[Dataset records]
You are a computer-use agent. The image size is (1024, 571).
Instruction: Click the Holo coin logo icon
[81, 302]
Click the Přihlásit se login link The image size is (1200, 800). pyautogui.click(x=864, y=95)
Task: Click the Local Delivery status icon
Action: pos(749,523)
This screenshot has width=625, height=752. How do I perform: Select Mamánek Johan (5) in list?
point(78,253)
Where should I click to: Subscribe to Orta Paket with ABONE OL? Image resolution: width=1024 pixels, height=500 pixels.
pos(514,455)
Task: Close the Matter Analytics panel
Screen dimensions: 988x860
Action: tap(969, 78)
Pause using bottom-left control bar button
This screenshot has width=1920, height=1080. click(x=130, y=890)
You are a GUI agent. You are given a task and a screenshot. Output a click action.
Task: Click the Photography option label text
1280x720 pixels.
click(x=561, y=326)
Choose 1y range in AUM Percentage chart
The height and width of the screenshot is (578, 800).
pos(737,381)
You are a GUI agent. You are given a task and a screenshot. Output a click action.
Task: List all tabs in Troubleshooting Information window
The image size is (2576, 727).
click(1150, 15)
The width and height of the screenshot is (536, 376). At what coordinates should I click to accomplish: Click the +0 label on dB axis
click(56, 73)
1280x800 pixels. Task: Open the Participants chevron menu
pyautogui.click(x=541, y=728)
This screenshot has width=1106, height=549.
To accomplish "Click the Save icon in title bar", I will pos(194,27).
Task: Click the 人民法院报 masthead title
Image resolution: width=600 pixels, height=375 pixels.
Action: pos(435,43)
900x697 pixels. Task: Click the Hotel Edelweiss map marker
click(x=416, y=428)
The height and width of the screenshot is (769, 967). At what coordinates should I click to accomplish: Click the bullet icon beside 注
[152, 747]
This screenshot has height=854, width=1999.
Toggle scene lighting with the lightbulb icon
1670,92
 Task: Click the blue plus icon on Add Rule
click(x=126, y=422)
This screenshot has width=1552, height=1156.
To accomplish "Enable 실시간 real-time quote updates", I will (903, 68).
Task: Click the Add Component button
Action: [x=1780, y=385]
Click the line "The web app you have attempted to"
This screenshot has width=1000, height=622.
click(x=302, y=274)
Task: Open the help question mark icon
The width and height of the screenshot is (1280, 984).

### PROMPT
Rescale everything from the line containing "1280x800 pixels. Task: Open" down to the line containing "click(x=126, y=422)", both included, by rewriting those lines in full and multiplying each coordinate in the answers by 2.4, rounded to whole numbers with halves rounded up. Leave all other text in those lines unchanged.

### WRITTEN SOLUTION
1280x800 pixels. Task: Open the Participants chevron menu
pyautogui.click(x=1298, y=1747)
This screenshot has width=1106, height=549.
To accomplish "Click the Save icon in title bar", I will pos(466,65).
Task: Click the 人民法院报 masthead title
Image resolution: width=600 pixels, height=375 pixels.
Action: pos(1044,103)
900x697 pixels. Task: Click the Hotel Edelweiss map marker
click(x=998, y=1027)
The height and width of the screenshot is (769, 967). At what coordinates should I click to accomplish: Click the bullet icon beside 注
[365, 1793]
This screenshot has height=854, width=1999.
Toggle scene lighting with the lightbulb icon
4008,221
 Task: Click the blue plus icon on Add Rule
click(x=302, y=1013)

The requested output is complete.